Selon un sondage mené auprès de 503 Lévisiens, le niveau de congestion routière constitue le problème numéro un de la Ville de Lévis. Soixante dix pour cent d'entre eux jugent qu'il est inacceptable.

Les Lévisiens de plus en plus frustrés par la congestion

Depuis un an, l'exaspération des citoyens de Lévis à l'égard du trafic a monté d'un cran. Selon un sondage commandé par la Ville de Lévis, 70% des Lévisiens jugent le niveau de congestion routière inacceptable, alors qu'en 2015, ils étaient 49%.
Pour le maire de Lévis Gilles Lehouillier, il s'agit d'un message clair de la population, qui a identifié la congestion comme «le problème numéro 1» dans sa ville. «Si le gouvernement s'est occupé de la région de Montréal, il est peut-être temps maintenant qu'il s'occupe de Québec. Il est peut-être temps qu'il s'occupe du lieu au Québec où la croissance économique est la plus forte», a commenté M. Lehouillier. Il a fait valoir que Lévis a maintenant dépassé Terrebonne comme ville de plus de 100 000 habitants qui se développe le plus rapidement dans la province.

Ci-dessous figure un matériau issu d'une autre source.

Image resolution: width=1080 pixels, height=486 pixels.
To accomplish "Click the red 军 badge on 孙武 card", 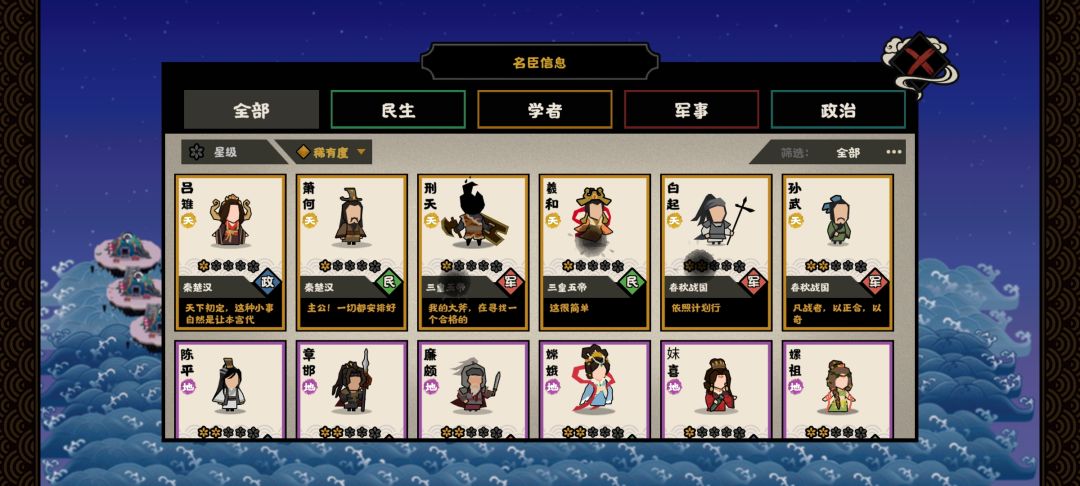I will point(875,282).
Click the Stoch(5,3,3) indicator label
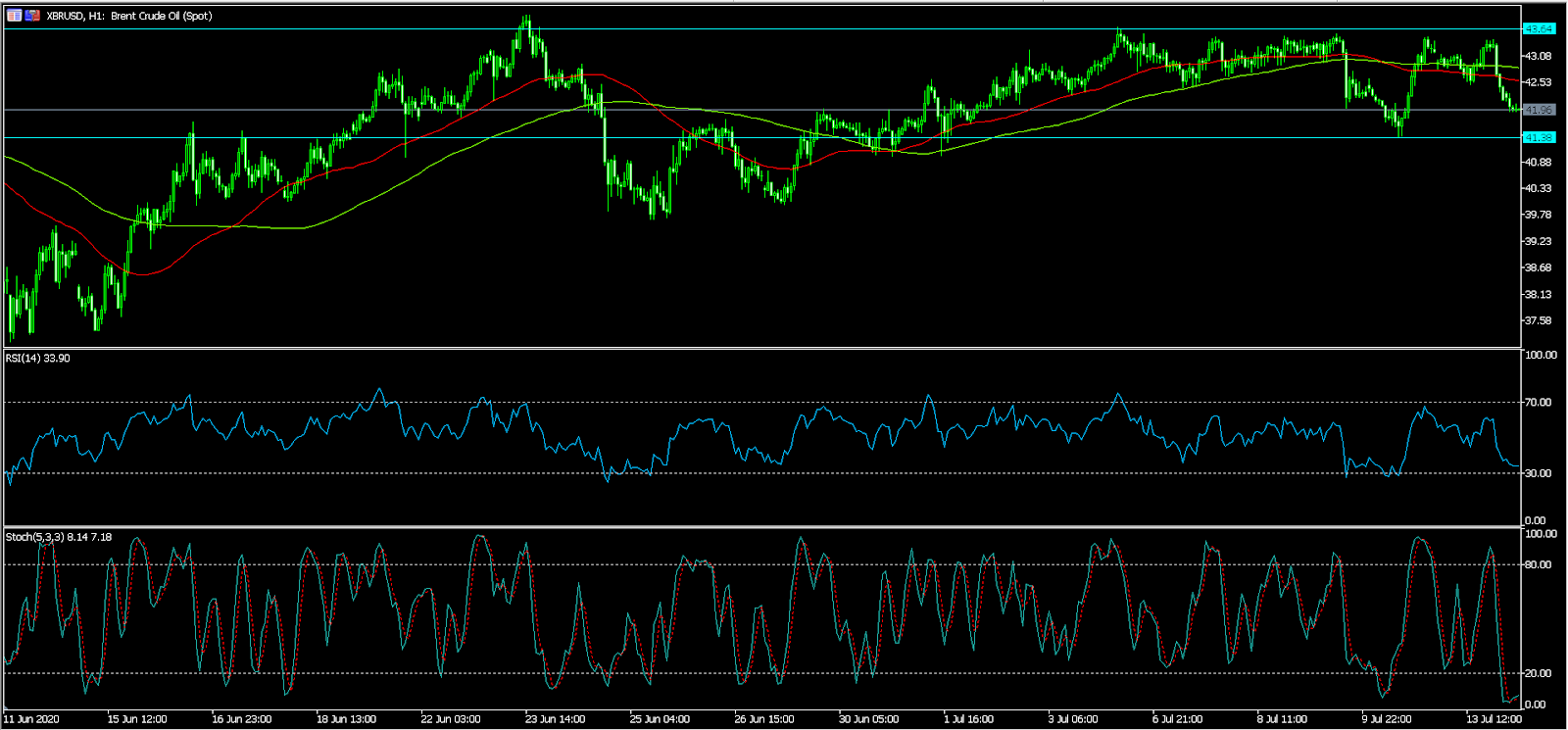 click(59, 537)
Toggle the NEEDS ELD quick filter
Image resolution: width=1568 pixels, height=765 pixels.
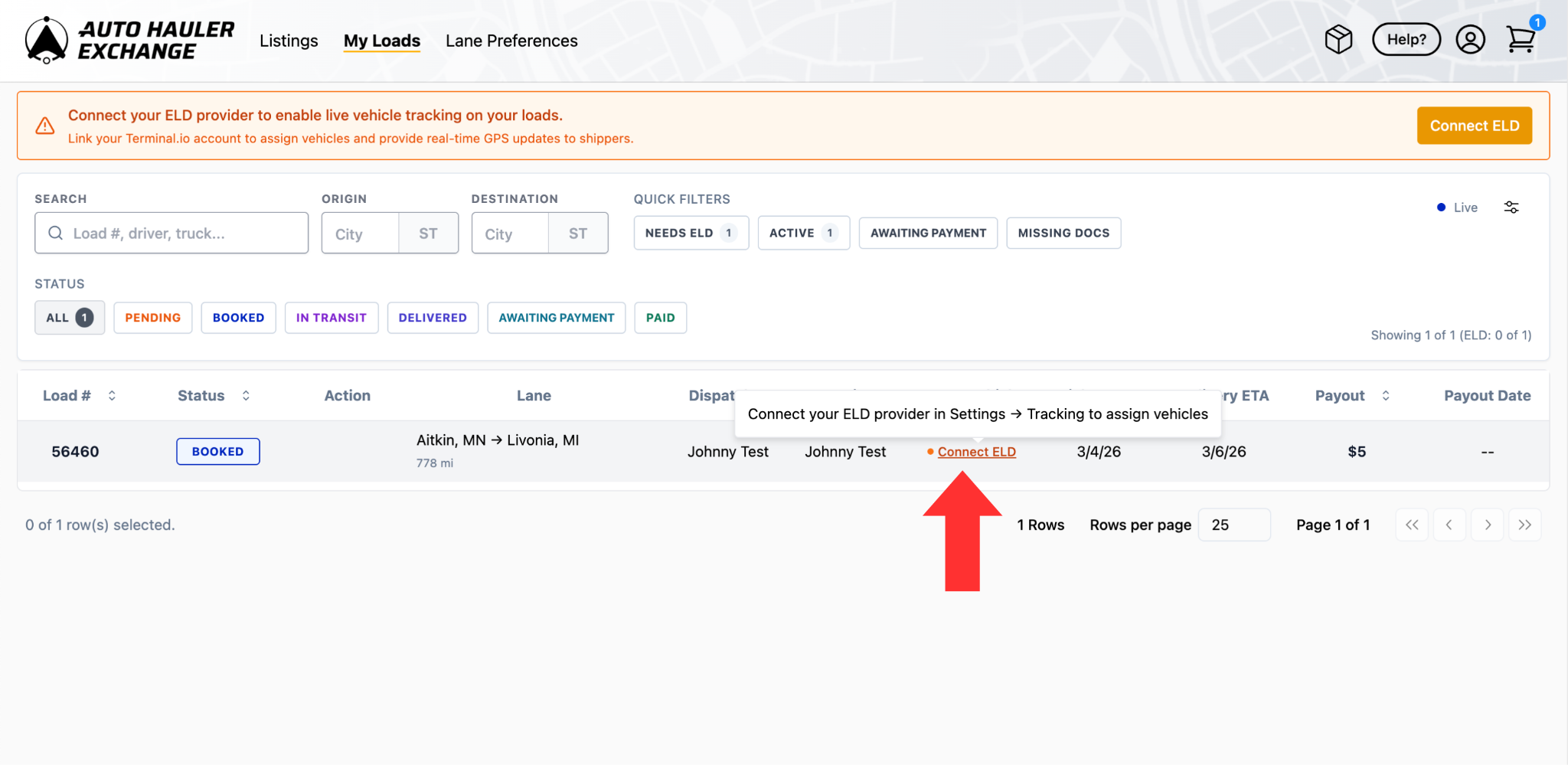tap(690, 233)
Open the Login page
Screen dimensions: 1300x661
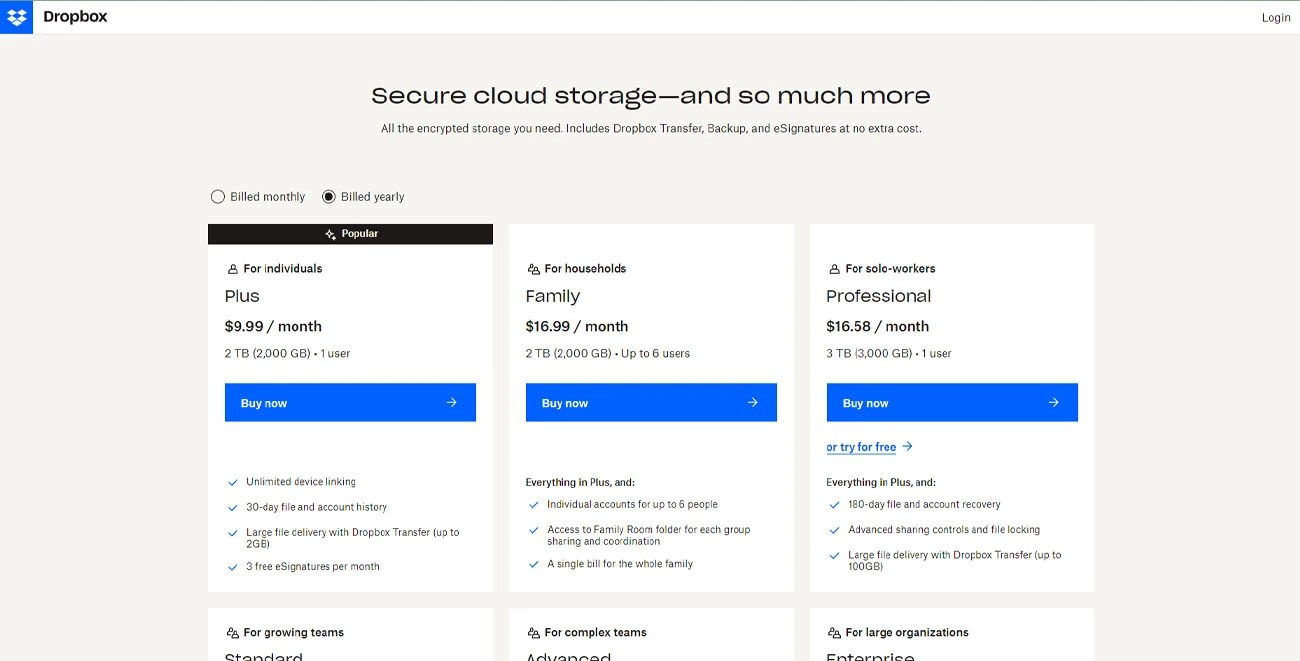[x=1276, y=17]

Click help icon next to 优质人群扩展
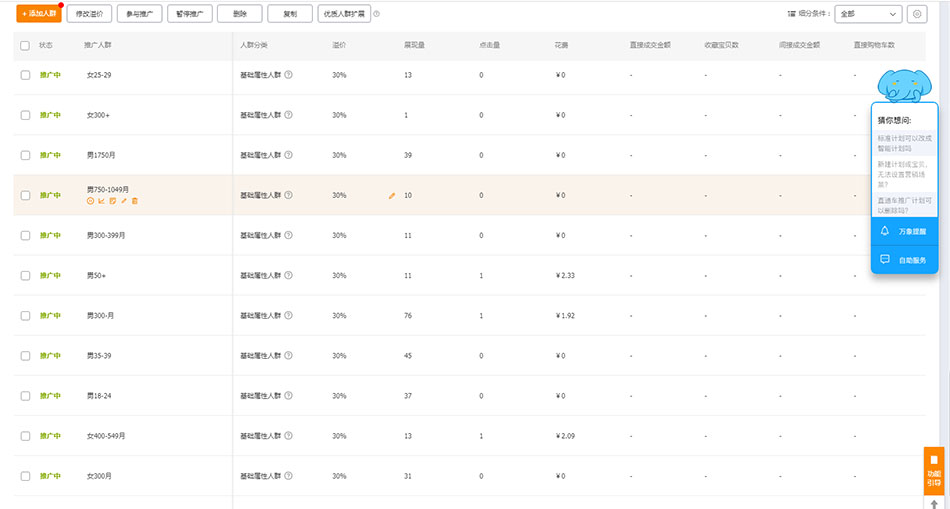tap(376, 14)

Les résultats de ce sondage ont été présentés aux journalistes, puis aux 300 convives venues assister au dîner annuel du maire, organisé par la Chambre de commerce de Lévis, au Centre des congrès. 
Pour régler le problème de fluidité de la circulation, les Lévisiens ont un fort penchant pour la construction d'un troisième lien routier entre les deux rives. L'adhésion à ce projet est passée de 83% à 87% depuis 2015. La majorité des Lévisiens (59%) aimeraient que ce lien se situe à l'est de leur ville, à la hauteur de l'île d'Orléans, tandis que 21% souhaitent plutôt qu'il se situe à l'ouest, près des ponts. Les autres répondants n'ont pas de préférence entre les deux endroits. 
«Le troisième lien, on va le défendre parce que notre population le veut», a commenté M. Lehouillier, s'en remettant aux futures études pour déterminer le meilleur endroit pour le construire.
Le SRB moins populaire
Bien que 64% des Lévisiens jugent «urgent» d'améliorer le transport en commun, l'adhésion au projet de Service rapide par bus (SRB) entre Québec et Lévis a fondu, passant de 68% en 2015 à 54% à l'heure actuelle. 
«Ça m'inquiète pas, parce qu'on a encore une majorité des gens qui sont en faveur du SRB», a réagi le maire Lehouillier. Mais il croit quand même que les élus ont un travail de pédagogie à faire auprès de la population pour expliquer les avantages du SRB, le temps gagné dans les déplacements, etc. 
Lévis gardera donc le cap dans ce projet. «Une ville moderne qui n'a pas de transport collectif, ça ne marche pas», soutient M. Lehouillier. Par contre, si le pire des scénarios se concrétise et que les villes de Québec et de Lévis ont à payer pour 25% de l'infrastructure, «ça va être dur à avaler», avertit M. Lehouillier. À l'heure actuelle, les villes demandent aux gouvernements provincial et fédéral de payer 100% du SRB. 
Le reste du sondage, le deuxième du genre commandé par la Ville au coût de 10 000$, montre que les citoyens sont globalement très satisfaits de la gestion de l'équipe en place. 
Par exemple, 98% des citoyens sont très satisfaits du réaménagement du quai Paquet, avec ses grandes fontaines. Ils veulent également que le secteur de la Traverse s'améliore encore, car 84% des répondants sont d'accord avec la construction d'un lien mécanique entre le haut et le bas de la falaise.
Questionnée sur la validité du sondage, Caroline Roy, de la firme Léger, a affirmé que les questions étaient objectives et que la Ville a rendu publiques tous les résultats obtenus. «L'idée, c'est pas de gérer par sondage, mais de s'assurer qu'on est dans les bonnes cibles», a fait valoir M. Lehouillier.
Principaux résultats du sondage
En accord avec l'aménagement de 10 grands parcs urbains: 96%
En accord avec un troisième lien routier: 87%
En accord avec le projet de SRB: 54%
Satisfaction à l'égard des services municipaux: 87% 
Sentiment de sécurité dans la ville: 97%
Méthodologie
Réalisé par Léger, le sondage a été mené auprès de 503 résidants adultes de Lévis, entre le 18 et le 22 novembre 2016, sur le web et au téléphone. La marge d'erreur est de 4,4%.